- **ACTIVITY**
Please copy out all lines of the entries that contain the word "circle".

--- EXTRACTED MATERIAL ---

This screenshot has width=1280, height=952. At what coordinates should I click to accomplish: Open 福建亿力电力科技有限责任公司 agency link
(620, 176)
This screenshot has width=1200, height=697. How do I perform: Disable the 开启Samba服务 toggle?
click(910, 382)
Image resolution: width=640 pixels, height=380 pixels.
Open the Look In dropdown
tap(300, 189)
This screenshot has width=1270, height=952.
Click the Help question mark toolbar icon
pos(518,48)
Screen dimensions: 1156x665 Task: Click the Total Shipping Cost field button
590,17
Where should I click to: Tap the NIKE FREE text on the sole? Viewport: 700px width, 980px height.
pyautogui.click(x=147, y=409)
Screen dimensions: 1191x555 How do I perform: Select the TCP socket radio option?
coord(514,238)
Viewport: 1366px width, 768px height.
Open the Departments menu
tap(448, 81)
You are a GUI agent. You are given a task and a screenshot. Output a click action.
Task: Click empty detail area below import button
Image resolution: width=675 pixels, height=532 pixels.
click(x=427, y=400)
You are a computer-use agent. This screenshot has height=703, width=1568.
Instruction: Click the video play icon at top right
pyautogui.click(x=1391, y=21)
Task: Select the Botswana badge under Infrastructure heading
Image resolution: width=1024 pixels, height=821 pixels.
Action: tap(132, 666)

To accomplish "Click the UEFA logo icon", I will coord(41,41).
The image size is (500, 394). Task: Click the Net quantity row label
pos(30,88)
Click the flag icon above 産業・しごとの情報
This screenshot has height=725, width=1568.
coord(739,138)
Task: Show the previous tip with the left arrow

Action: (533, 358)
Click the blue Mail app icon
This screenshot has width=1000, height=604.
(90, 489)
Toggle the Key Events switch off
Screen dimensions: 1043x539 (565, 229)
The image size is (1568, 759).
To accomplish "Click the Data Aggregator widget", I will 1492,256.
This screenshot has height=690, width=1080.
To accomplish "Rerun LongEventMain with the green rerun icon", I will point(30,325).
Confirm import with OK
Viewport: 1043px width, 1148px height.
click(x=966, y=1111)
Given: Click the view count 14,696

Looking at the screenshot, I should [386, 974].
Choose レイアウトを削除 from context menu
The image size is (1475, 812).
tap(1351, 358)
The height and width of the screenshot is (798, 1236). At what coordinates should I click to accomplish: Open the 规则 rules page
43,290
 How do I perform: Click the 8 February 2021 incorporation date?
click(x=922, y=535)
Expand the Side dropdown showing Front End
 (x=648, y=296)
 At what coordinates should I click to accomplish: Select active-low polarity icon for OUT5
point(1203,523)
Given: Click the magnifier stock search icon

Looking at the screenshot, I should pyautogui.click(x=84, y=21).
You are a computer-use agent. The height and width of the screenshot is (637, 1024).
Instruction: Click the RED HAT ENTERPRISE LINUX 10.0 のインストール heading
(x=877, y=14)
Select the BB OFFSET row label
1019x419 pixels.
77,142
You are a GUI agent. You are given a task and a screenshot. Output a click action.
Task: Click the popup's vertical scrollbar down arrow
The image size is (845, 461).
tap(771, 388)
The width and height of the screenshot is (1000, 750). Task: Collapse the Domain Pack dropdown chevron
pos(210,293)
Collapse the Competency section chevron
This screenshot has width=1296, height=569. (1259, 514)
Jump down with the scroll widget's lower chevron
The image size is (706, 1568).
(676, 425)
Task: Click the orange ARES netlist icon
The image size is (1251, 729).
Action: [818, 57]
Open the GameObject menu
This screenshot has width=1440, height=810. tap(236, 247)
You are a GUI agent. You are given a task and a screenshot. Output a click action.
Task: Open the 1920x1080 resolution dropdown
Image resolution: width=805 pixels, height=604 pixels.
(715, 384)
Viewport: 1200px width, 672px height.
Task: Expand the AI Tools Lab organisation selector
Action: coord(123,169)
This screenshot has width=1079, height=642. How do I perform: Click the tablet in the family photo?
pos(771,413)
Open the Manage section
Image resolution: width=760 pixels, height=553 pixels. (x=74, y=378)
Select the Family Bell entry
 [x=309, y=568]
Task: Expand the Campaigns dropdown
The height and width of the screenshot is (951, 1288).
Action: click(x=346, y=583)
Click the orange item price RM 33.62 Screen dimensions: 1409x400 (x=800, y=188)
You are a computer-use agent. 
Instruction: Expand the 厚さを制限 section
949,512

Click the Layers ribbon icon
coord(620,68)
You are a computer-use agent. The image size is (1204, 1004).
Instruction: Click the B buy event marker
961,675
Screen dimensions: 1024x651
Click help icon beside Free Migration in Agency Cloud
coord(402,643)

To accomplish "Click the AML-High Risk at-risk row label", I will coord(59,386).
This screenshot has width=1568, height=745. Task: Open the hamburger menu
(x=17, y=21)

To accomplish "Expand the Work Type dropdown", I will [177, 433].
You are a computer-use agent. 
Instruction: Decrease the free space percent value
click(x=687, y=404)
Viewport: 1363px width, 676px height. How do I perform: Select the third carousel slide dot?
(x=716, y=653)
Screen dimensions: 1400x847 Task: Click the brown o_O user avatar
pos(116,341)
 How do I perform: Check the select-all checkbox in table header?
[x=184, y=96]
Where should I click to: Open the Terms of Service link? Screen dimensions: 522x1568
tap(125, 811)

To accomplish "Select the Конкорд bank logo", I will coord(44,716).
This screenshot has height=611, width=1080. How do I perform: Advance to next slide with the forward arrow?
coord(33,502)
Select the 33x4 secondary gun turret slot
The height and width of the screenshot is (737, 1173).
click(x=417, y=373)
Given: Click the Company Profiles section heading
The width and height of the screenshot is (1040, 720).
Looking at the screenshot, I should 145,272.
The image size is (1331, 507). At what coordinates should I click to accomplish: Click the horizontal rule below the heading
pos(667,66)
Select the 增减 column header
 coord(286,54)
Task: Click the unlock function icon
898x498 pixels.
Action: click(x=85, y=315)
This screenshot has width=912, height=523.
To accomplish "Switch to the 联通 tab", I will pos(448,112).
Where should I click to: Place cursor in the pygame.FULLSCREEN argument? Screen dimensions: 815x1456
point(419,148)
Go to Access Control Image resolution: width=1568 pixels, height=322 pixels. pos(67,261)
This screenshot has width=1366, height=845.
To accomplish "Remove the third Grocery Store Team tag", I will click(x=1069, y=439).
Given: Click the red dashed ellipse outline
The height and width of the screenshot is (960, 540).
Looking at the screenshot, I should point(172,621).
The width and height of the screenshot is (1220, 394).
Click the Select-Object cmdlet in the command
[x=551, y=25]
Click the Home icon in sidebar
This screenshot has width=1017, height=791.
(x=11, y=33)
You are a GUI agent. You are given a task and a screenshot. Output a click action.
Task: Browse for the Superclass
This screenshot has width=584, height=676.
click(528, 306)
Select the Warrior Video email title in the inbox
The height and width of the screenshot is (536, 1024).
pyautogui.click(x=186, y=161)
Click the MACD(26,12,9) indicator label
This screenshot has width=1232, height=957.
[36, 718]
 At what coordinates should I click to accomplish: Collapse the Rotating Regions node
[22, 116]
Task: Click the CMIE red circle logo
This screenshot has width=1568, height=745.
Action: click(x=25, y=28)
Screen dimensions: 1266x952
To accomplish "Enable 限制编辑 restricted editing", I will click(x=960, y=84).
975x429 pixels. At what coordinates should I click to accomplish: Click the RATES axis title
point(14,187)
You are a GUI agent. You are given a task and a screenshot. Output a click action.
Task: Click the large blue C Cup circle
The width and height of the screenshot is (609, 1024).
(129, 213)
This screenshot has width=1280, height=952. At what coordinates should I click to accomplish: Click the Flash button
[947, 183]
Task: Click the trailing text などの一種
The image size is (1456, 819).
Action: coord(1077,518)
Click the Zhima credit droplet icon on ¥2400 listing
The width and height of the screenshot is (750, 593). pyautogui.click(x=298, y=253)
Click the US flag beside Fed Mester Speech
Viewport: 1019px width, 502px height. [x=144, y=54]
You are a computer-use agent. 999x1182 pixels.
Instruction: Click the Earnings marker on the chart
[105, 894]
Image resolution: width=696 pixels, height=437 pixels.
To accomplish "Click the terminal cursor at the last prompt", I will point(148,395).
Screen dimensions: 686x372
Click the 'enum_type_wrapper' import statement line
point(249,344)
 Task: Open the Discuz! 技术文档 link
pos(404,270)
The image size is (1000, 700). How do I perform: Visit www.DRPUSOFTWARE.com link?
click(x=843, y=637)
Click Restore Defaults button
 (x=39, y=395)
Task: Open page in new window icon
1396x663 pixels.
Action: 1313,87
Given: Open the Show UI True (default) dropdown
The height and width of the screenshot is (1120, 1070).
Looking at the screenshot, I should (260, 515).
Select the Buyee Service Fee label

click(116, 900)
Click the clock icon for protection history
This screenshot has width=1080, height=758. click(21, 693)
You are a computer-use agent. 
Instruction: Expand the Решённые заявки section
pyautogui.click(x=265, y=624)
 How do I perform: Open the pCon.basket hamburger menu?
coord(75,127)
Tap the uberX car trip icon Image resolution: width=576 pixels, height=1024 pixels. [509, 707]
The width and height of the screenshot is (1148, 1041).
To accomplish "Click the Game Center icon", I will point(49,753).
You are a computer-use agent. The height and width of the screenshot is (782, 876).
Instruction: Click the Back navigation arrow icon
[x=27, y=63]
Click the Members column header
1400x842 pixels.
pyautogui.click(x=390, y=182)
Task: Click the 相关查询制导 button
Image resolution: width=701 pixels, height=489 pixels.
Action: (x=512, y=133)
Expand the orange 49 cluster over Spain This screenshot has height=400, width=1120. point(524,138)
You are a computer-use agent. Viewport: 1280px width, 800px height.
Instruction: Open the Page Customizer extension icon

---

- **SOLUTION FOR THIS TASK**
Task: Click the CMIE red circle logo
Task: Click the large blue C Cup circle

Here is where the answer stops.